The Bulgari Connection
The Bulgari Connection is an interesting experiment in novelistic product placement, as the writing of the work was financed by the Italian jewelry company. This connection is, however, incidental to the network of the plot, which develops a version of the eternal triangle. Businessman Barney Salt deserts his wife, Grace, for television personality Doris Dubois, thus inviting a she-devil-like revenge. The revenge in question is duly visited after Grace takes up with artist Walter Wells and receives a new lease on life that is quite literal—an aspect of the plot explicitly modeled on Oscar Wilde’s The Picture of Dorian Gray (1890).

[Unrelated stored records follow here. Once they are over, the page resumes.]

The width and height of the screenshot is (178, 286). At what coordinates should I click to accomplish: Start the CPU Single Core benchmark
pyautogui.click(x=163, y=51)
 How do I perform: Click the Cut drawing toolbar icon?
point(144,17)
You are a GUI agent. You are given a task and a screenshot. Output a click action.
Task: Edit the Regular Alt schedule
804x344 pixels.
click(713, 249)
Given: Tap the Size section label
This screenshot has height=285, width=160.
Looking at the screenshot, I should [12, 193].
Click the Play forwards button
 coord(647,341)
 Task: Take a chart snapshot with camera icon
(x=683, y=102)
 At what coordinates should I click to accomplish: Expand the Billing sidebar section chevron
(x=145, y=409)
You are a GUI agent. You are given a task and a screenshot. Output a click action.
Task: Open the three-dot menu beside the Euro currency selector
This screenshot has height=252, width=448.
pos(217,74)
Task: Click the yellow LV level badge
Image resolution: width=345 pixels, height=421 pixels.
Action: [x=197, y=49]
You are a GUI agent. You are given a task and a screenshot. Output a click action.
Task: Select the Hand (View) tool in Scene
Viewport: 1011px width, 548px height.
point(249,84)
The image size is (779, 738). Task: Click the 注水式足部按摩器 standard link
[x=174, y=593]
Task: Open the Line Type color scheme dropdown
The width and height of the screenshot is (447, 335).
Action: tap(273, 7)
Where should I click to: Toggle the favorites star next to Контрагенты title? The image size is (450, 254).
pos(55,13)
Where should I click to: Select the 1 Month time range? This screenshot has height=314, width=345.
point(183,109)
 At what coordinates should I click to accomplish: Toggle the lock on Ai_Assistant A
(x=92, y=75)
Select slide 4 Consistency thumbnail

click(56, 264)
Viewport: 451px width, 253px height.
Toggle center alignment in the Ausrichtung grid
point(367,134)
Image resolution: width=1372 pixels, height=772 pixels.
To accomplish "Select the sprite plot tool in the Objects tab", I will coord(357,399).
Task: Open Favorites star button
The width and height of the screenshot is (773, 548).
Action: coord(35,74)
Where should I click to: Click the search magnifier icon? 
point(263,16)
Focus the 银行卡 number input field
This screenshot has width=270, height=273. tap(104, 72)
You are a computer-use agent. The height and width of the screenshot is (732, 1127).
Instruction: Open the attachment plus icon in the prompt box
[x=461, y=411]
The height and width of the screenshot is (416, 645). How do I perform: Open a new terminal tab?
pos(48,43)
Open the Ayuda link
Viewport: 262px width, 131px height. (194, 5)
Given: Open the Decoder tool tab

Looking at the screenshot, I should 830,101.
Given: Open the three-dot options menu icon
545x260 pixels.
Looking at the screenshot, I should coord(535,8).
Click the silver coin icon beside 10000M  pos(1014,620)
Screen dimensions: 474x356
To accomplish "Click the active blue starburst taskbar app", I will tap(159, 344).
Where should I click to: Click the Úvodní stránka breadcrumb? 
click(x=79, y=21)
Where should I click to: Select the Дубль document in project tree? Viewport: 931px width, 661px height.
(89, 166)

As on several previous occasions, Weldon picked up themes from this novel for further extrapolation in her next work, the identity-exchange comedy Mantrapped, whose heroine awakes one morning to find herself in a man’s body. There, as in The Bulgari Connection, elements of Weldon’s own autobiography are clearly recycled, but the fantastic embellishments in both books serve as useful distancing devices for putting “reality” into a broader and more comfortable perspective.
She May Not Leave
She May Not Leave is an elaborate expansion of the child-care-worker subplot from Worst Fears, complicated by intergenerational issues echoing those in Rhode Island Blues, both elements being carefully ameliorated by a conscientious attempt to strike an evenhanded balance. The protagonist, Hattie, is busily employed in a literary agency and has trouble juggling her relationships with her partner, Martin, a political journalist; her grandmother, Frances, who is busy tracing the family history; and her daughter, Kitty. Polish au pair Agnieszka is an extremely dubious godsend, but she might well be indispensable no matter how problematic she eventually proves to be. As in many Weldon novels, the eventual “resolution” of She May Not Leave is unashamedly artificial and rather tokenistic, but the breezy tone illustrates the author’s recovered sense of well-being and the essential irrepressibility of her character.
The Spa Decameron
In a plot that echoes The Shrapnel Academy but lacks that novel’s male/militaristic component, The Spa Decameron features wealthy female guests who are snowed in for ten days at a Cumbrian health spa over the Christmas/New Year holidays. As the facilities gradually begin to fail and the staff who maintain the guests’ comforts and privileges begin to desert or rebel, the women pass the time by telling one another their instructive life stories, somewhat after the fashion of the plague-beleaguered characters in Giovanni Boccaccio’s classic Decameron: O, Prencipe Galeotto (1349-1351; The Decameron, 1620). The Spa Decameron is, however, much more tightly organized around a thematic core than is its model; it really is a novel in spite of its discursive structure.
The characters’ experiences gradually add up to a grotesque survey of the possibilities open to modern women and the threats facing them, including adultery, gender reassignment surgery, incest, abortion, husband murder, lesbian sexuality, and child abuse—to name but a few. The principal viewpoint character, Phoebe, is able to supplement the tales she hears further by virtue of her (possibly imaginary) ability to hear other people’s thoughts; she does not tell her own story, partly—the reader suspects—because it cannot withstand melodramatic comparison with the stories the other characters tell, but also, and more appropriately, because it still remains to be equipped with a satisfactory sense of closure.